Richard Cordray, the Democratic candidate running for governor of Ohio, said he regrets an "inappropriate comparison" of local Republicans to Nazi supporters that he made during a March speech, the Cincinnati Enquirer reported.
Cordray was speaking to the Allen County Democratic Party Women's Club, and was criticizing Republicans in Ohio for not standing up to Gov. John Kasich against local government fund cuts in 2011.
"Somebody said to me last month that they're 'Vichy Republicans,' which I didn't fully understand," Cordray said of the Republicans. "I guess that's 'Vichy France' during World War II, the ones who went over and collaborated with the Nazis."
What is the backlash to the comments?
A spokesman for the Cordray campaign said Cordray regrets the situation, but did not issue an apology for the remarks.
"Rich believes Ohioans deserve elected representatives who will stand up for what's right, even if that means speaking out against people of their own party," spokesman Mike Gwin told Politics Extra. "He regrets repeating someone else's inappropriate comparison in making that point."
Jon Husted, running mate to GOP candidate and state Attorney General Mike DeWine, criticized Cordray for not speaking for himself and apologizing.
"@RichCordray you know better than this: Don't hide behind your spokesperson," Husted tweeted. "You said it, just apologize."
Cordray's conment also provoked the Republican Jewish Coalition to condemn him, and to call on state Democrats to demand an apology from their candidate.
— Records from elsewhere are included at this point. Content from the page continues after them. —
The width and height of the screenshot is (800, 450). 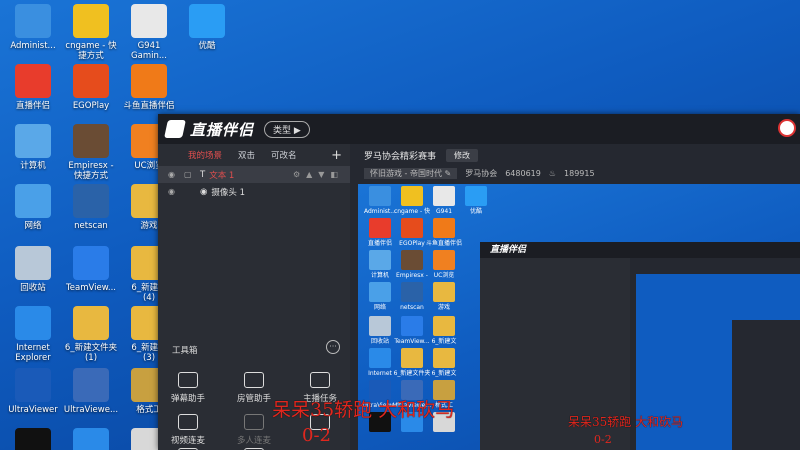 I want to click on tool-video-link: 视频连麦, so click(x=188, y=430).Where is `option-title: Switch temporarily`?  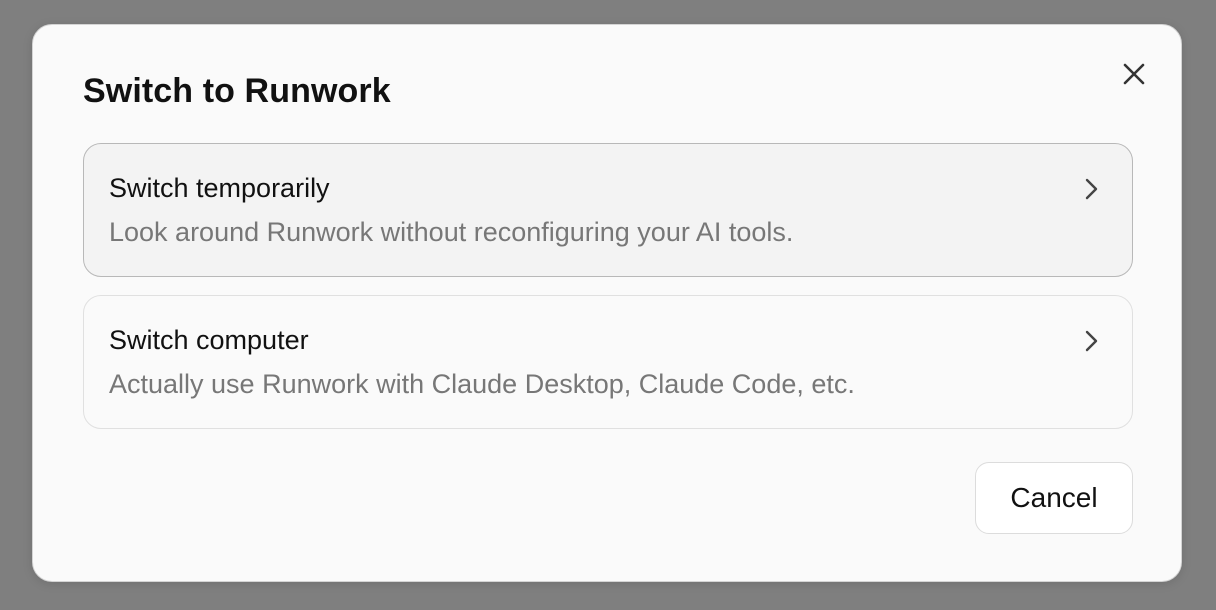 option-title: Switch temporarily is located at coordinates (220, 188).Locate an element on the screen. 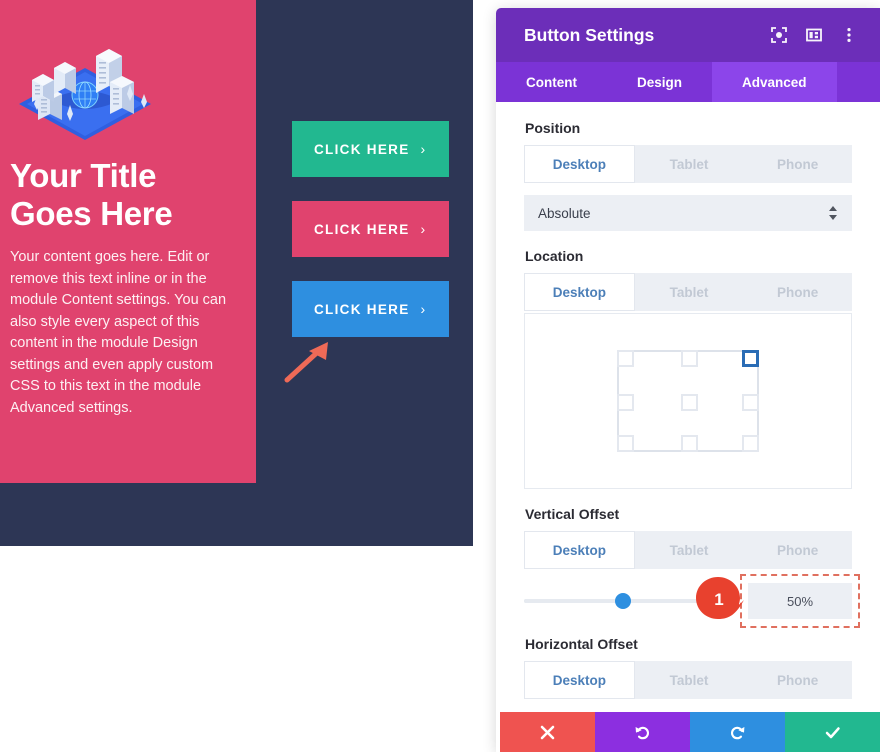  position-select: Absolute is located at coordinates (688, 213).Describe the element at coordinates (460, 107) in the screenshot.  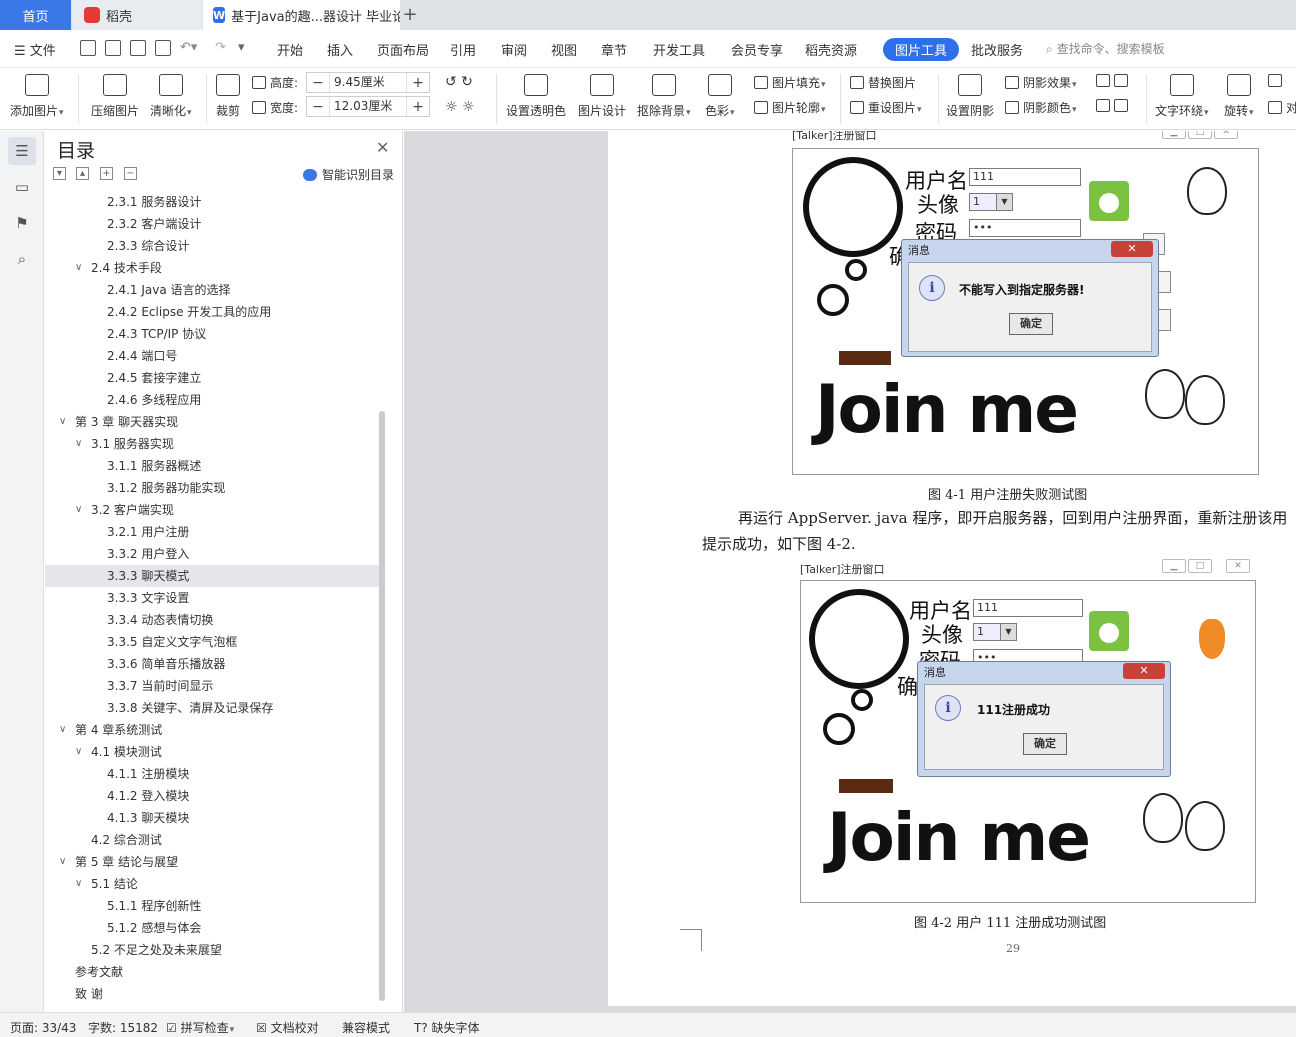
I see `brightness-icon: ☼ ☼` at that location.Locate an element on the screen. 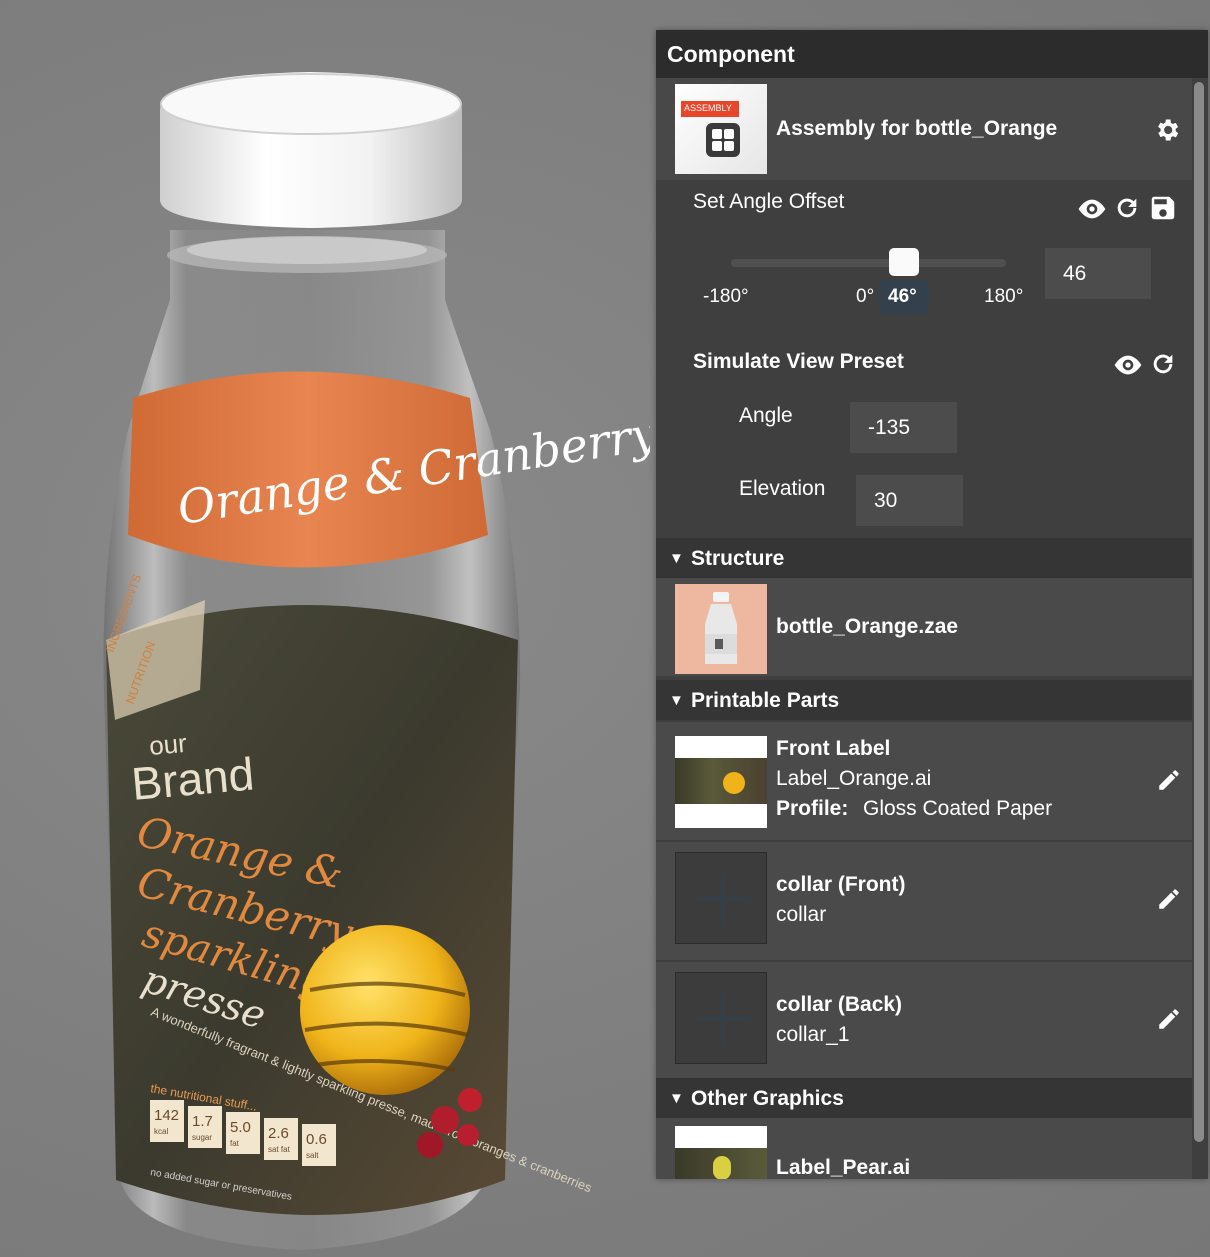  collar-back-thumbnail is located at coordinates (721, 1018).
"This is wholly unacceptable @Rich Cordray," a post on the RJC Twitter account read. "Your deep lack of understanding of the historical significance of what you said is disqualifying & offensive. You owe the people of Ohio an apology."
What is the historical significance?
"Vichy France" refers to a French regime that existed during the German occupation of France in World War II that collaborated with Nazi Germany in the Holocaust.
During World War II, France signed an armistice with Germany after the German Blitzkrieg pushed deep into French territory in 1939 and 1940.
The French signed an armistice with Germany in June 1940. Shortly afterward, the French Parliament voted to abandon the nation's previous government, the Third Republic, and voted to give World War I hero Marshal Philippe Petain full power.
The authoritarian "Vichy France" government was born, named for the spa city it operated out of while Germany occupied the northern half of the country and held millions of military war prisoners.
Even before being pressured to do so by Nazi Germany, the Vichy French government enacted harsh anti-Semitic policies, partially scapegoating Jewish people for France's fall at the hands of the Germans.
The Vichy French government arrested and deported thousands of Jewish people, often separating children from families and sending them to concentration camps.
The collaboration of the Vichy government with Nazi Germany represents a severe blemish in France's history, one that many citizens struggle with and that President Emmanuel Macron has acknowledged and condemned even as some French leaders claim that Vichy did not represent France.
"It is convenient to see the Vichy regime as born of nothingness, returned to nothingness," Macron said last summer. "Yes, it's convenient. But it is false. We cannot build pride upon a lie."